*** Provided entries ***

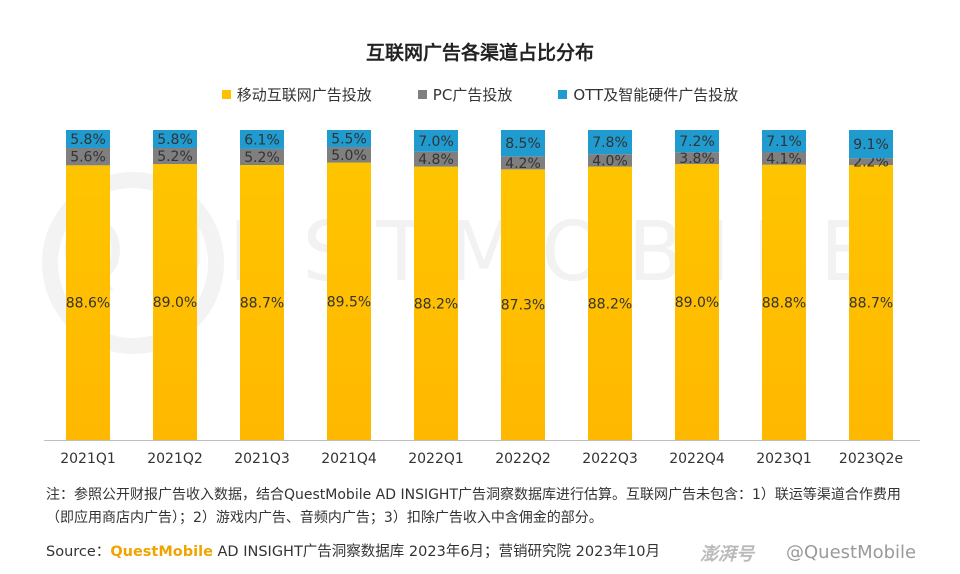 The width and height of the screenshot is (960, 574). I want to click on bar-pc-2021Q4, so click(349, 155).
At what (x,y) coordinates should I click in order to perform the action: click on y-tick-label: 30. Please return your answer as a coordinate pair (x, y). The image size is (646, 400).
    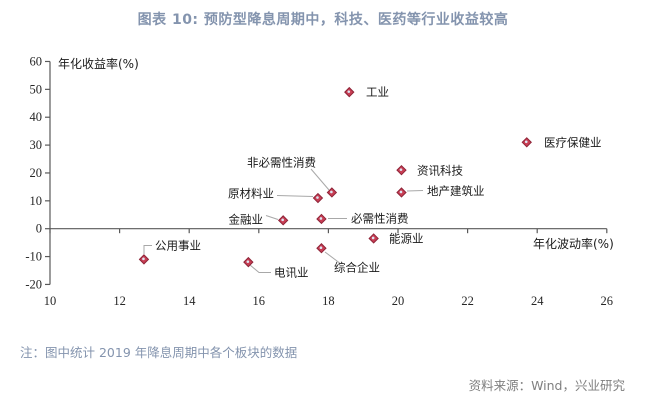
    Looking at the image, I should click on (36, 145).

*** End of Provided entries ***
*** Provided entries ***

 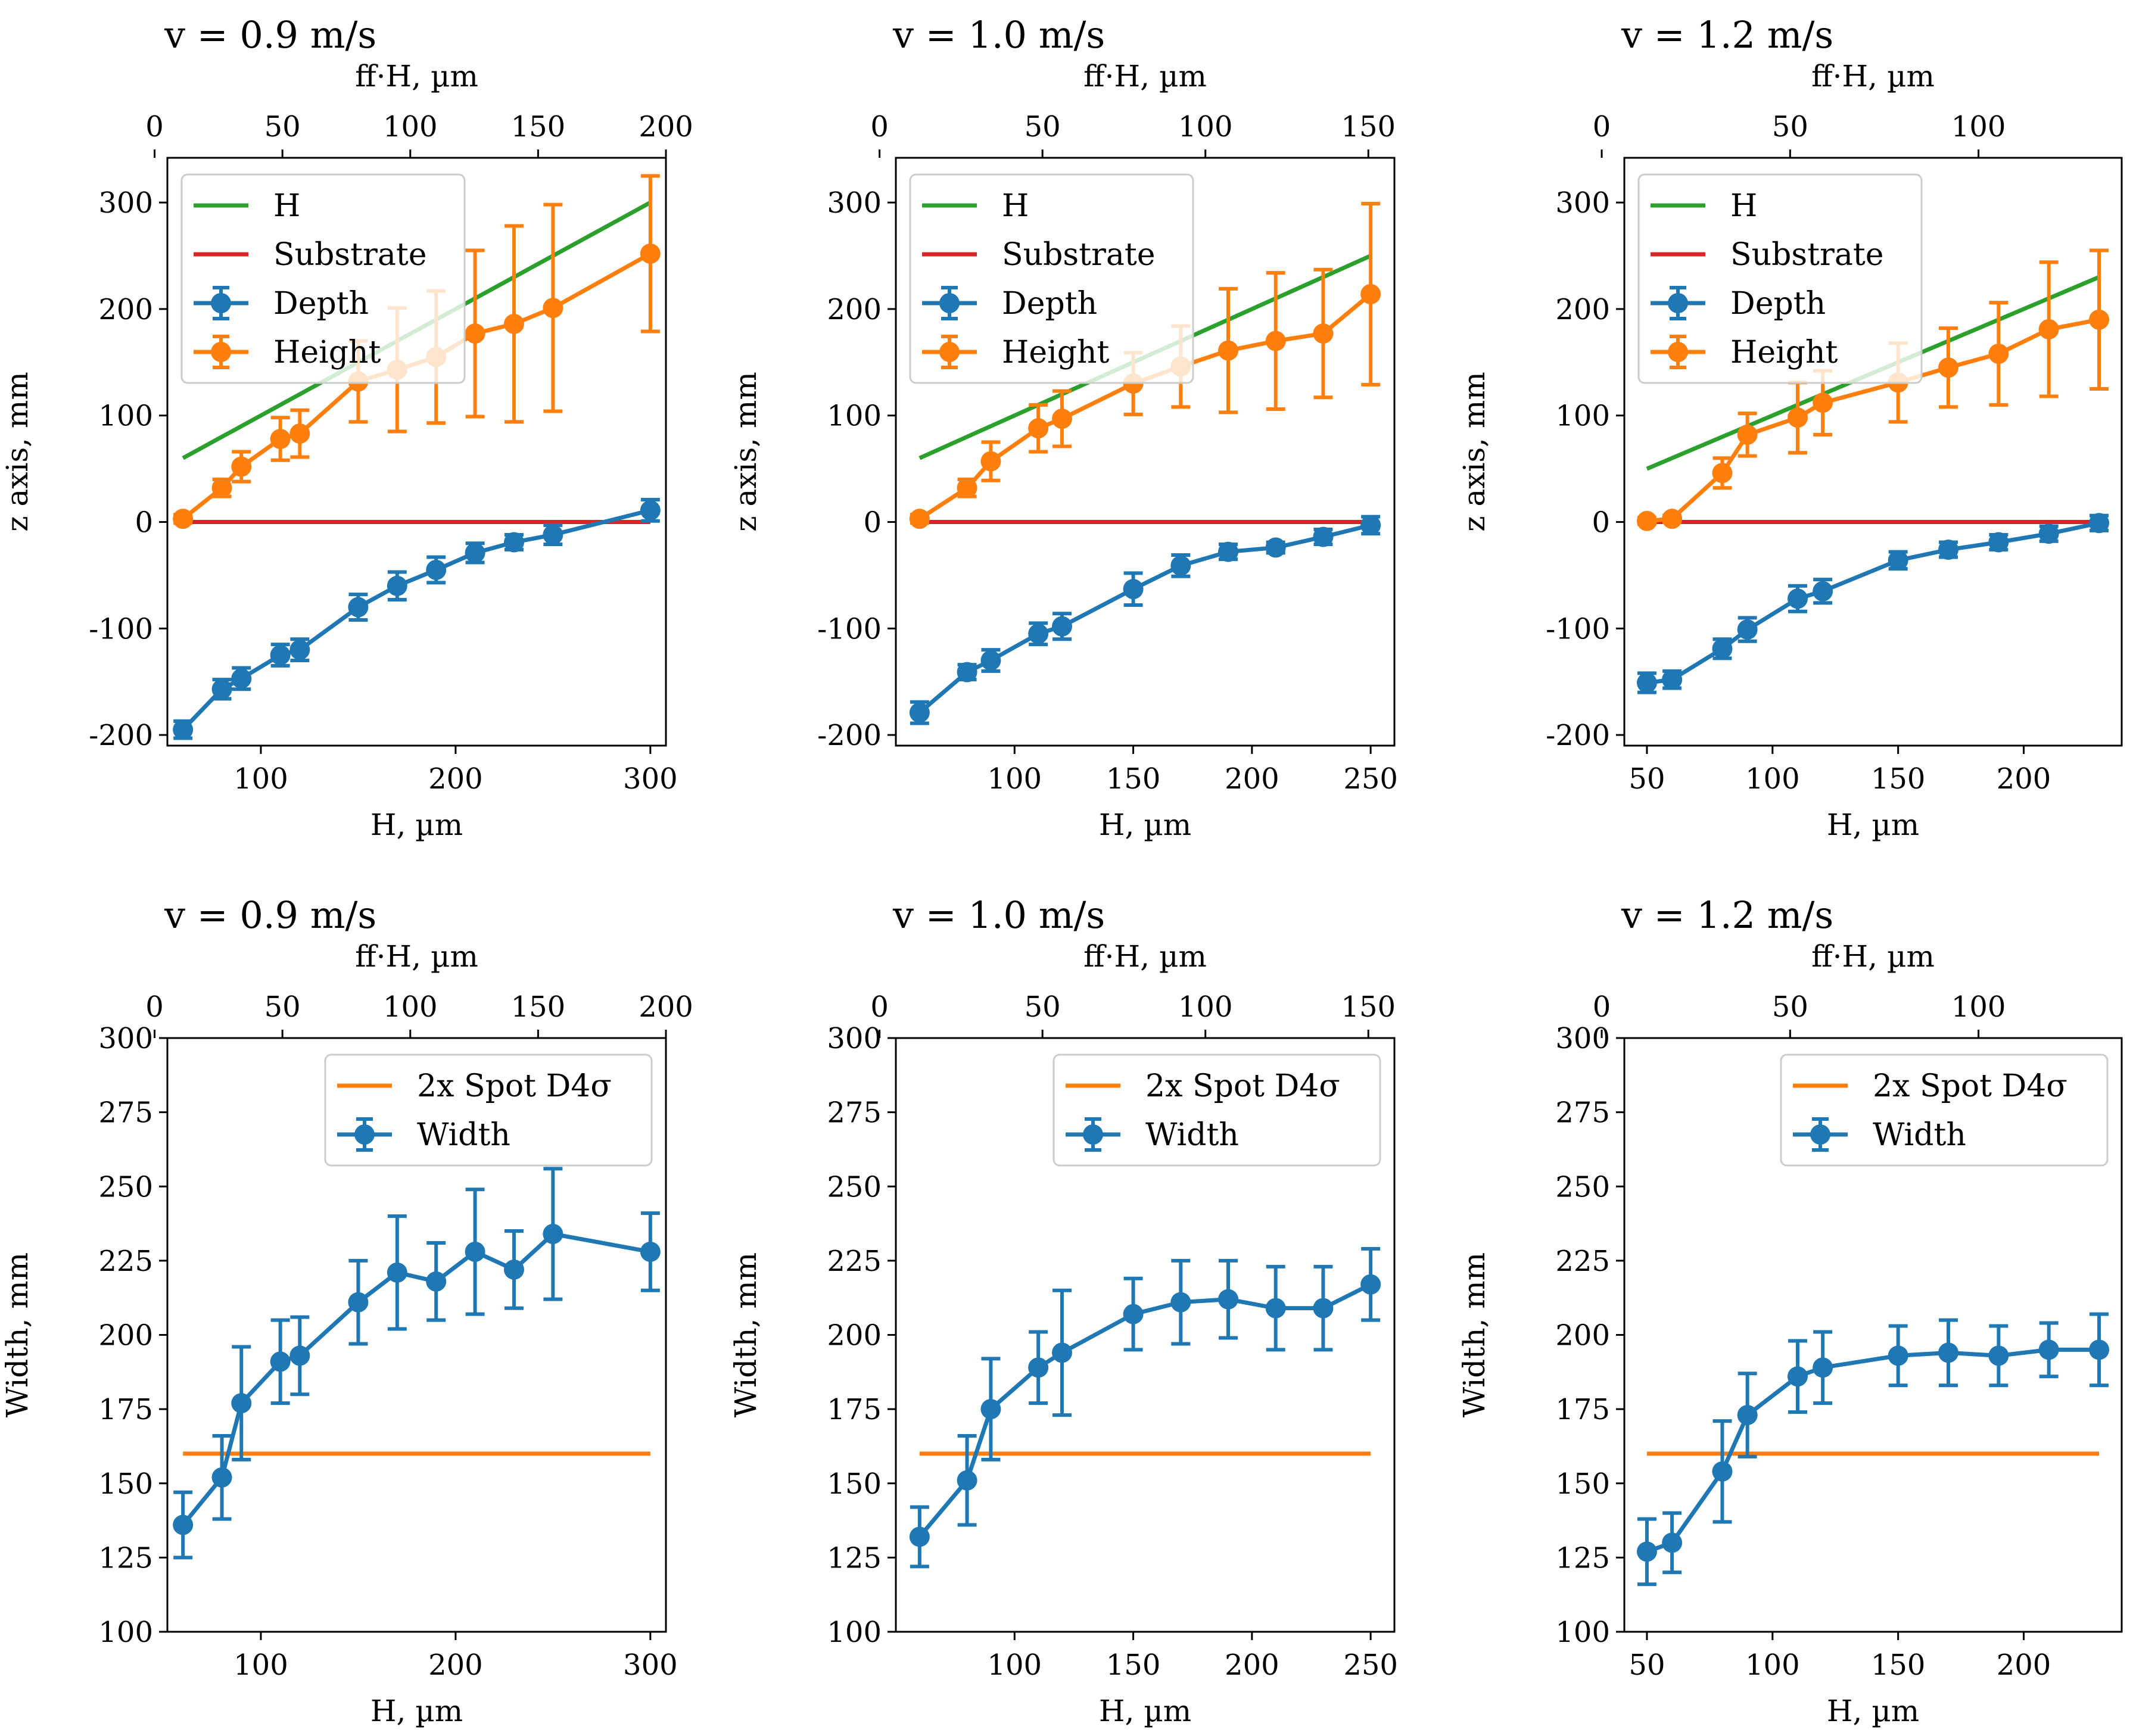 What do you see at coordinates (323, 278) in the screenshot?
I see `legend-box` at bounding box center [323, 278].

*** End of Provided entries ***

Work request
Please retype the records between the lines holding "What do you" and "center [323, 278].", inclusive, with the pictures left out.

Result
  What do you see at coordinates (323, 278) in the screenshot?
I see `legend-box` at bounding box center [323, 278].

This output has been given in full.